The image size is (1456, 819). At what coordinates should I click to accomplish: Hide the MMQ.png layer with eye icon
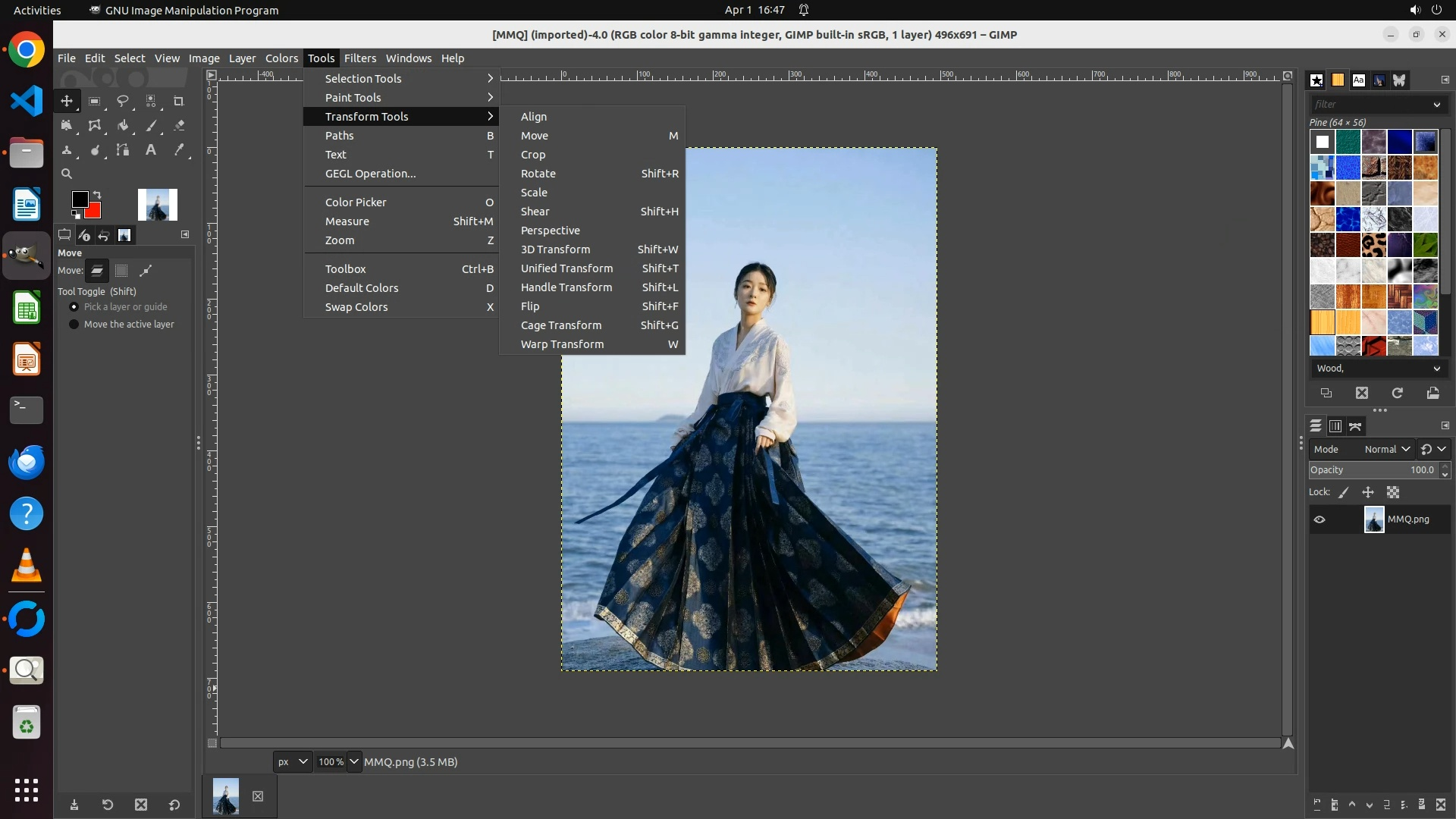click(x=1320, y=519)
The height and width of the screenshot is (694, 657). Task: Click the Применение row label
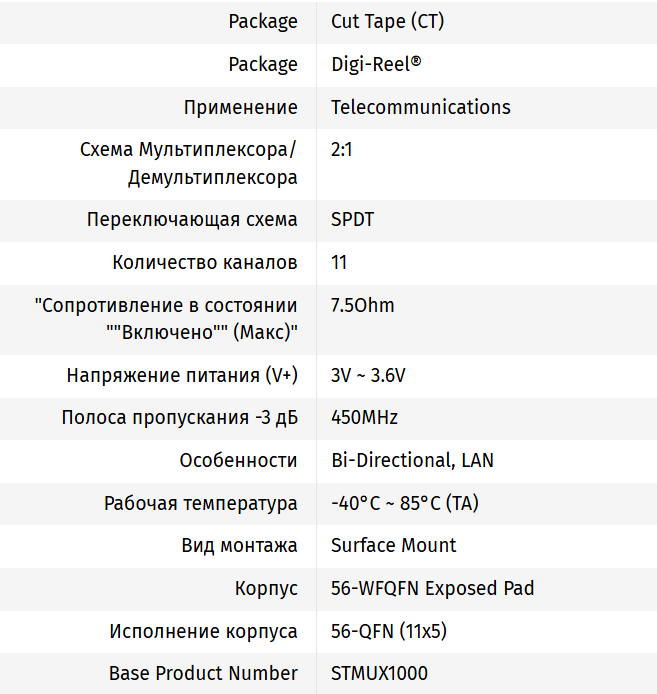(x=240, y=107)
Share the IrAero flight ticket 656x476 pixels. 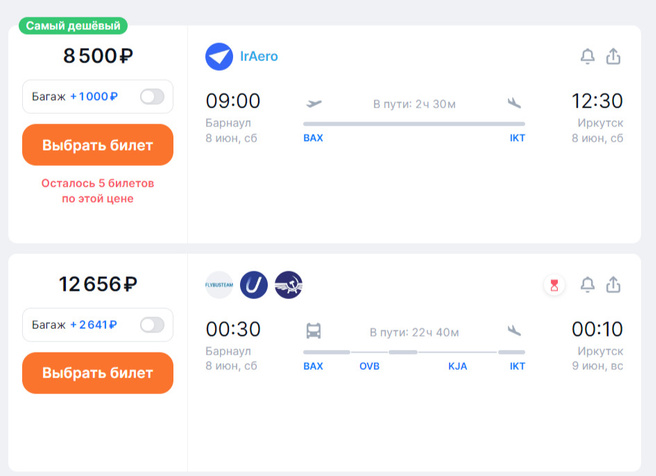point(613,57)
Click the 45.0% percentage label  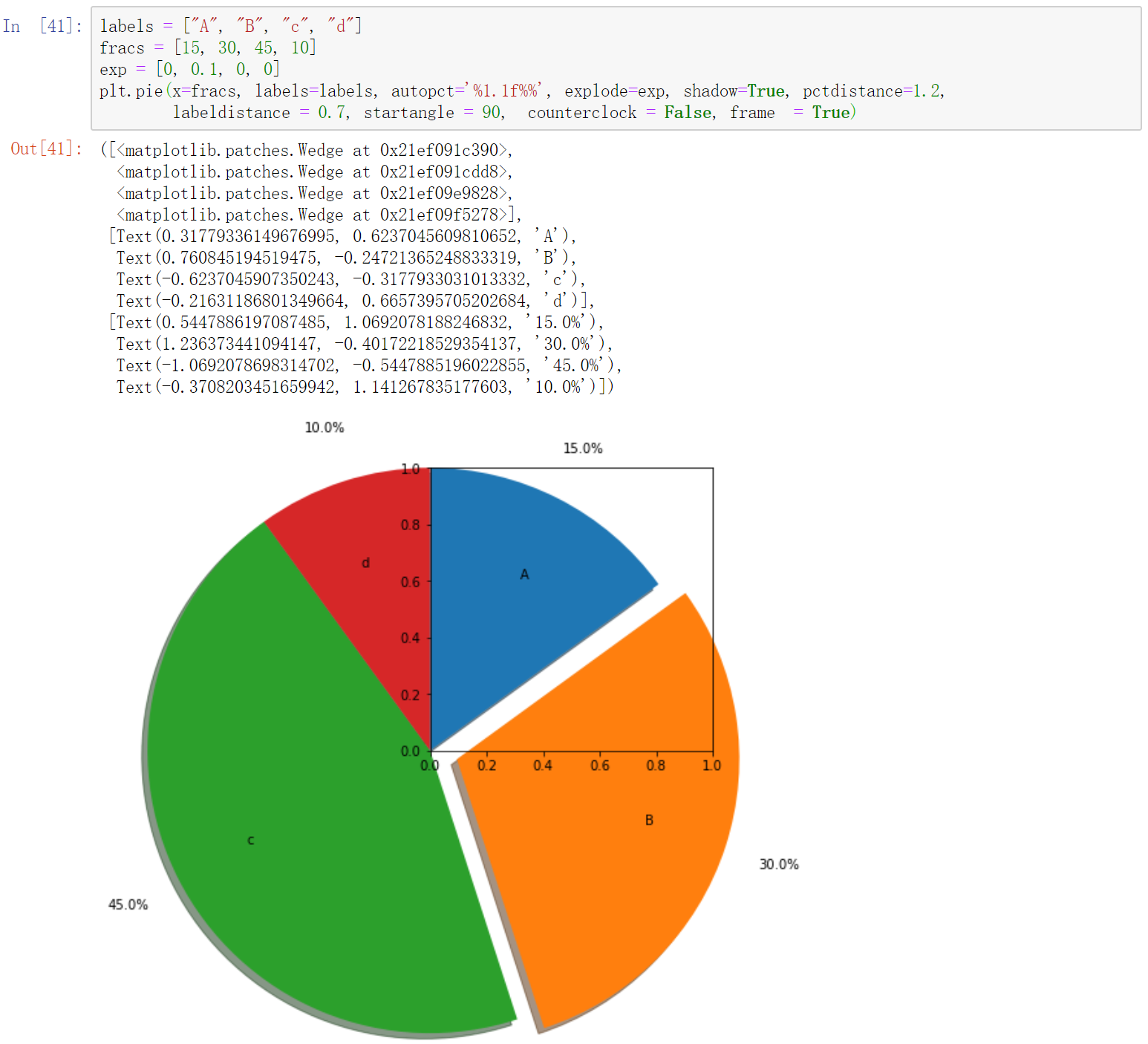pyautogui.click(x=128, y=904)
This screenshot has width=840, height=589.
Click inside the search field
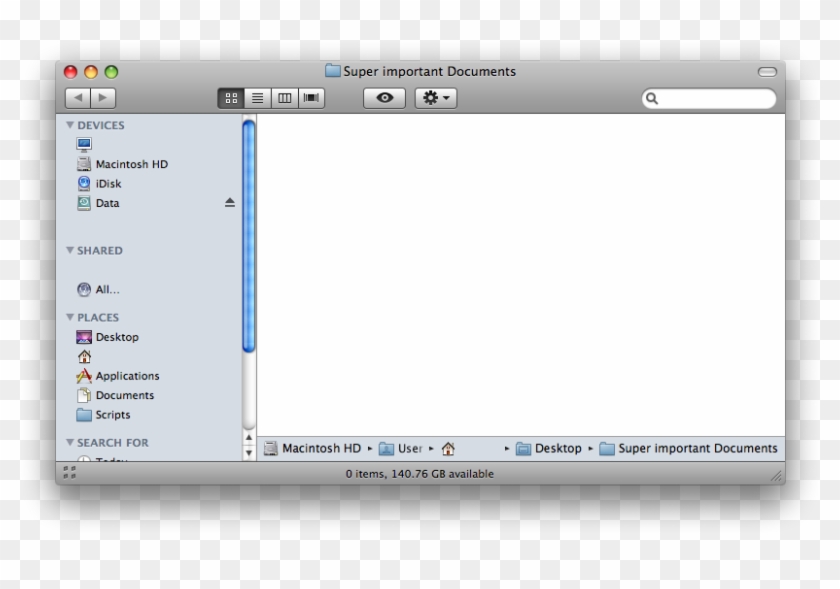710,99
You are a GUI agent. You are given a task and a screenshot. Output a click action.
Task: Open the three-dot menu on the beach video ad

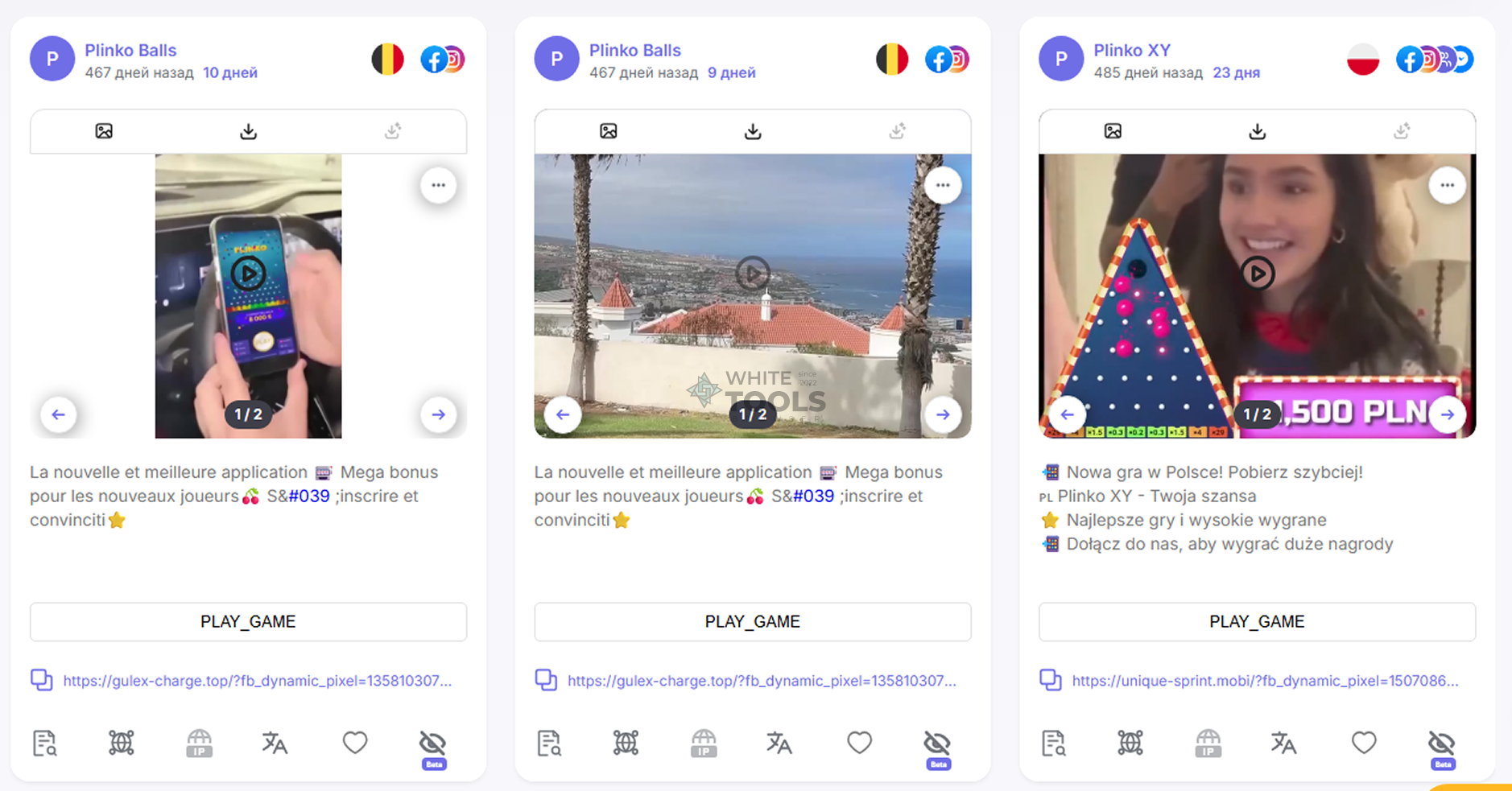point(943,186)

### AIM OF THE TASK
Convert everything from the line containing "This screenshot has width=840, height=589." down to the end of the entries into a Markdown table with the columns Row and Line, skipping blank lines and leaving out the pictures.

### TASK SOLUTION
| Row | Line |
|---|---|
| 1 | This screenshot has width=840, height=589. |
| 2 | Click inside the search field |
| 3 | 710,99 |
| 4 | You are a GUI agent. You are given a task and a screenshot. Output a click action. |
| 5 | Task: Open the three-dot menu on the beach video ad |
| 6 | point(943,186) |